This is slightly old news for YarMatt, who by now will have grown accustomed to his dozy other half's adventure in muckiness which occurred in the back garden of Millbrooker Towers on Monday and was avidly watched by two gentlemen of a certain age.
Yes, indeed, Dave Mashford and his mate Chris, who were working in Gay's garden next door to our 'umble abode, enjoyed the unexpected spectacle of Dozybean being wrapped in old towelling whilst Mrs The Millbrooker spread muck all over her bonce.Far from this being a cruel and unusual punishment, however, Dozybean had specifically asked that the operation be carried out using a pack of years-old henna which Father Christmas had donated to her in the days when he still called around annually to her room in Millbrook.
Intoeverythingsworth was present to supervise proceedings and Dave Mashford kept popping up over the boundary wall to check how mucky things were getting.And things did get fairly mucky, at least atop Dozybean's noggin.
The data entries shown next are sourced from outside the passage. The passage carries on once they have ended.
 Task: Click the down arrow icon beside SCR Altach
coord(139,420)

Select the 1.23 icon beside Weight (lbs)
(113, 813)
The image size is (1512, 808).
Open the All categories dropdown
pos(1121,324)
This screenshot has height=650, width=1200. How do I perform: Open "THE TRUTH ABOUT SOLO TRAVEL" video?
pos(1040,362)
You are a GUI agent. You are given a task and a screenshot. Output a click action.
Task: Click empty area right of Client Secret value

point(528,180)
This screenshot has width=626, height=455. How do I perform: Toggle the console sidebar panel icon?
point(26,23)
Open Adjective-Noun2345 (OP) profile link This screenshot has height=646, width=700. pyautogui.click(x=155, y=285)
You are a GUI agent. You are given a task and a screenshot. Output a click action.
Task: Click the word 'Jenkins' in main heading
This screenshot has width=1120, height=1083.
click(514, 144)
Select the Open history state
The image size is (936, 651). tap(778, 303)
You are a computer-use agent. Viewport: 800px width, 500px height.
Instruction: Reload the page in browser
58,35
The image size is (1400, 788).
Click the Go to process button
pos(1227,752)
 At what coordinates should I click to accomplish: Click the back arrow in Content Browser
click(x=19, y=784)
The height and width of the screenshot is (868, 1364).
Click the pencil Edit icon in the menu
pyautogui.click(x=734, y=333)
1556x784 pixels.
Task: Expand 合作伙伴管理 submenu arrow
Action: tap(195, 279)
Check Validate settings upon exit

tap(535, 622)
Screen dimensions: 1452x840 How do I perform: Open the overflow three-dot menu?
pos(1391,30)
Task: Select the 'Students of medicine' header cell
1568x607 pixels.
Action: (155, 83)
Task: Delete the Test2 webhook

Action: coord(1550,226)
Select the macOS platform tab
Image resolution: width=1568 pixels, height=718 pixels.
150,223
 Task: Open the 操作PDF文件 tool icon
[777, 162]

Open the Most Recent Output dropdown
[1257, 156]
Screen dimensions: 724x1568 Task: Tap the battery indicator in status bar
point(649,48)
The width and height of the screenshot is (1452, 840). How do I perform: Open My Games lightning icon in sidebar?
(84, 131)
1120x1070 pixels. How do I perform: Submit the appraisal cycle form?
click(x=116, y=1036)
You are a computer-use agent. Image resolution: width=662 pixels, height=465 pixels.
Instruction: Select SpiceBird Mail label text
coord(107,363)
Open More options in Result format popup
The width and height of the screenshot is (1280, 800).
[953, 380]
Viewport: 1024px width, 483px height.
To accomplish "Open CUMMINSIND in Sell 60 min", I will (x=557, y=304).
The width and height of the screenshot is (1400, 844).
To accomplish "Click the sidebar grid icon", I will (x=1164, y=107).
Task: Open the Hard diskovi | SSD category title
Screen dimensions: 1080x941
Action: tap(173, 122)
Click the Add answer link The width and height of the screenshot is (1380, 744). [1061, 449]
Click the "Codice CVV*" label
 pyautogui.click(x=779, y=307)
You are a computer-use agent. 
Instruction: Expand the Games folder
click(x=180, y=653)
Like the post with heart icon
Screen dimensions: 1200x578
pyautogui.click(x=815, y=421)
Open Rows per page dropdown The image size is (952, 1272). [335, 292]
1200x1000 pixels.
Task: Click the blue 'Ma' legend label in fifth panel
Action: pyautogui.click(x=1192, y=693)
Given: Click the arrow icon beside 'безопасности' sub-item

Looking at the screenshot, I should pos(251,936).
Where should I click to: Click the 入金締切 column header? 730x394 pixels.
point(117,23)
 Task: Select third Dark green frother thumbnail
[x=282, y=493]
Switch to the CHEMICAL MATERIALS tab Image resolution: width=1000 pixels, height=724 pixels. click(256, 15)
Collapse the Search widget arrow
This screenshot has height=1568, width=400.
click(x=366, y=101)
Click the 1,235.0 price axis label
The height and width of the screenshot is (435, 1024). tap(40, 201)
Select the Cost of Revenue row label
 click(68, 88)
The delicate procedure was capped with a ceremonial crown of clingfilm; Dave had once again stuck his head over the parapet to witness this regal occasion. I'm not too sure how much actual work he got done that afternoon, with all the entertainment on offer clearly being quite a distraction.
There followed a pleasant interlude of sitting about in the great outdoors, enjoying the spring sunshine whilst the Indian mud on Dozy's head did its job.
And, finally, after much careful washing and rinsing, we got to see the results. Rather fetching, I thought.